Which is best in Python: urllib2, PycURL or mechanize?

Question

Ok so I need to download some web pages using Python and did a quick investigation of my options.

Included with Python:

urllib - seems to me that I should use urllib2 instead. urllib has no cookie support, HTTP/FTP/local files only (no SSL)

urllib2 - complete HTTP/FTP client, supports most needed things like cookies, does not support all HTTP verbs (only GET and POST, no TRACE, etc.)

Full featured:

mechanize - can use/save Firefox/IE cookies, take actions like follow second link, actively maintained (0.2.5 released in March 2011)

PycURL - supports everything curl does (FTP, FTPS, HTTP, HTTPS, GOPHER, TELNET, DICT, FILE and LDAP), bad news: not updated since Sep 9, 2008 (7.19.0)

New possibilities:

urllib3 - supports connection re-using/pooling and file posting

Deprecated (a.k.a. use urllib/urllib2 instead):

httplib - HTTP/HTTPS only (no FTP)

httplib2 - HTTP/HTTPS only (no FTP)

The first thing that strikes me is that urllib/urllib2/PycURL/mechanize are all pretty mature solutions that work well. mechanize and PycURL ship with a number of Linux distributions (e.g. Fedora 13) and BSDs so installation is a non issue typically (so that's good).
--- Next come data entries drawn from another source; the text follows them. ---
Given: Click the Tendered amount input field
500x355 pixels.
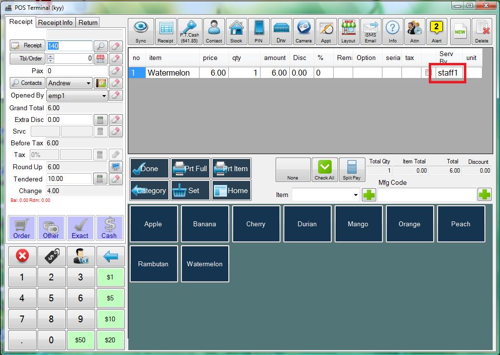Looking at the screenshot, I should point(68,179).
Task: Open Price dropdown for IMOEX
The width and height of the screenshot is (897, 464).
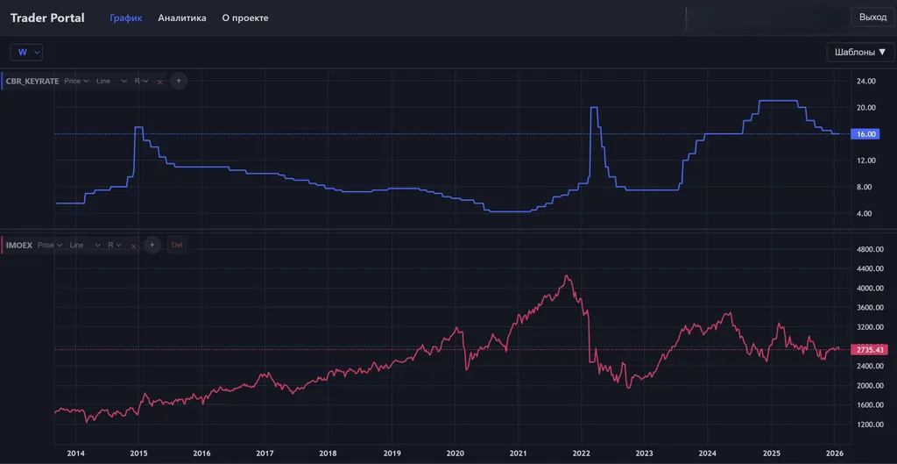Action: [51, 246]
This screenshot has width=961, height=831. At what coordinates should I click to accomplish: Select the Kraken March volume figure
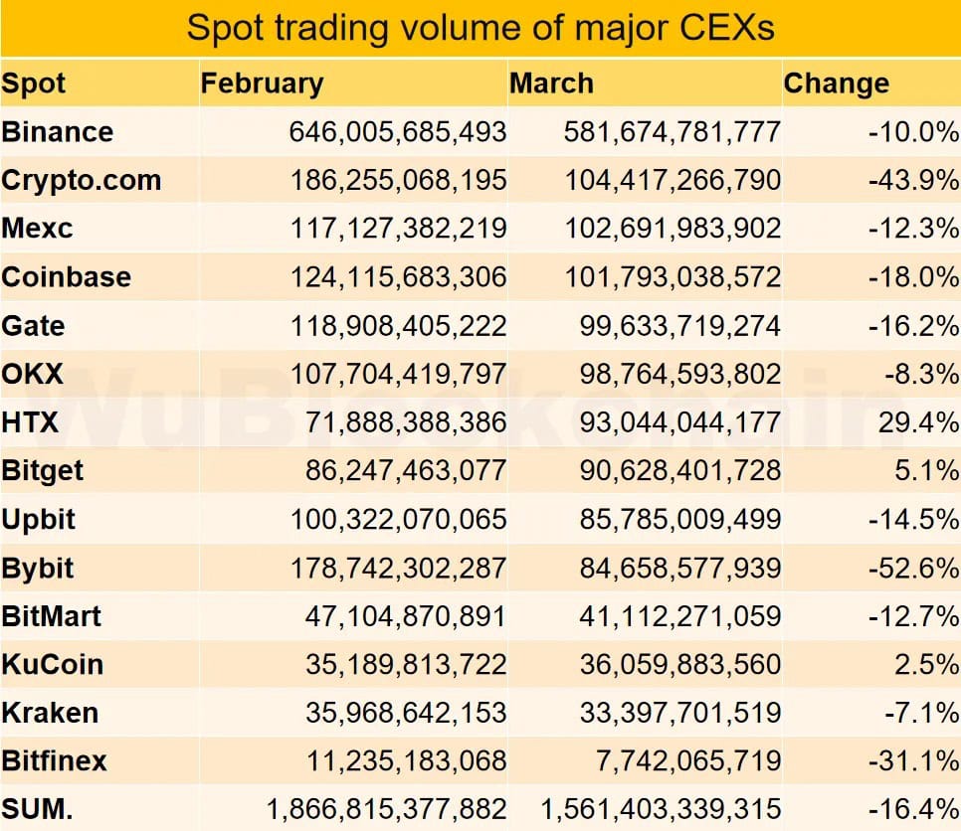(679, 713)
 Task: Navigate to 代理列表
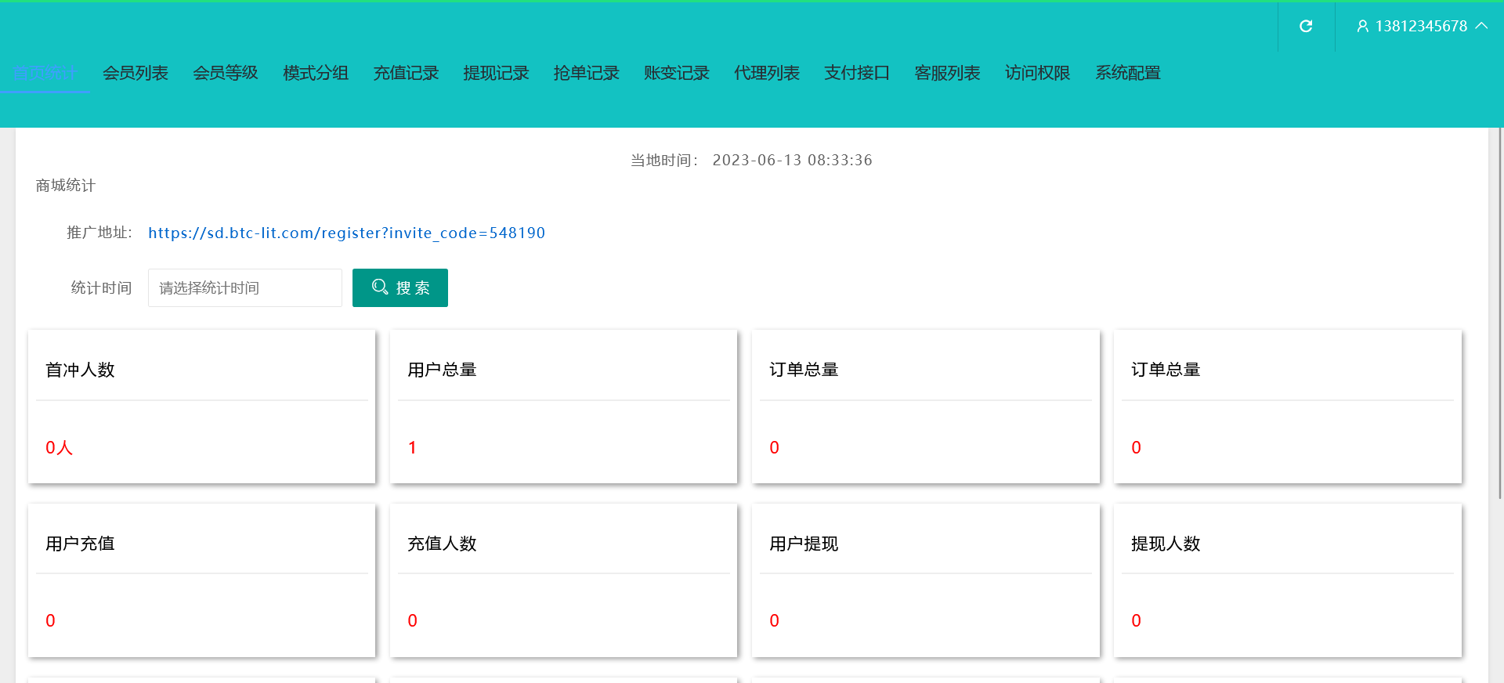click(766, 74)
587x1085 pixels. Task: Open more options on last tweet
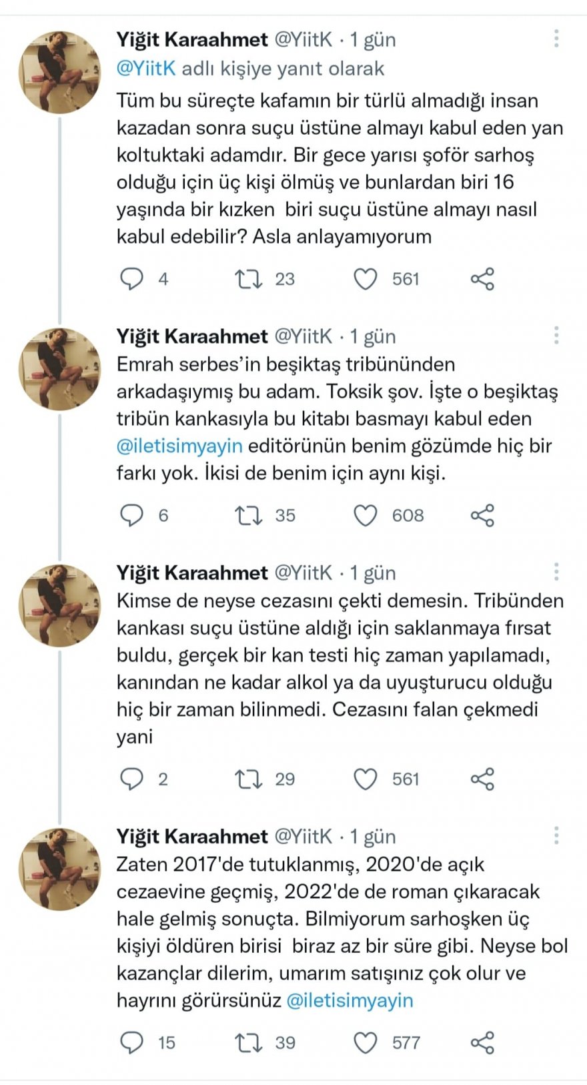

urllib2 looks good but I'm wondering why PycURL and mechanize both seem very popular, is there something I am missing (i.e. if I use urllib2 will I paint myself in to a corner at some point?). I'd really like some feedback on the pros/cons of these things so I can make the best choice for myself.

Edit: added note on verb support in urllib2

What does "best" mean? Best with respect to what? Fastest? Largest? Best use of Cookies? What do you need to do? — S.Lott
– S.Lott, Commented Mar 5, 2010 at 11:03
httplib isn't "deprecated". It is a lower level module that urllib2 is built on top of. you can use it directly, but it is easier via urllib2 — Corey Goldberg
– Corey Goldberg, Commented Mar 5, 2010 at 16:48
What Corey said, e.g. urllib3 is a layer on top of httplib. Also, httplib2 is not deprecated - in fact it's newer than urllib2 and fixes problems like connection reuse (same with urllib3). — xyzzyrz
– xyzzyrz, Commented Apr 21, 2011 at 1:03
There is a newer library called requests. See docs.python-requests.org/en/latest/index.html — ustun
– ustun, Commented Jun 30, 2011 at 21:11

vaibhaw · Accepted Answer · 2014-03-12 07:19:23Z

I think this talk (at pycon 2009), has the answers for what you're looking for (Asheesh Laroia has lots of experience on the matter). And he points out the good and the bad from most of your listing

Scrape the Web: Strategies for programming websites that don't expect it (Part 1 of 3)
Scrape the Web: Strategies for programming websites that don't expect it (Part 2 of 3)
Scrape the Web: Strategies for programming websites that don't expect it (Part 3 of 3)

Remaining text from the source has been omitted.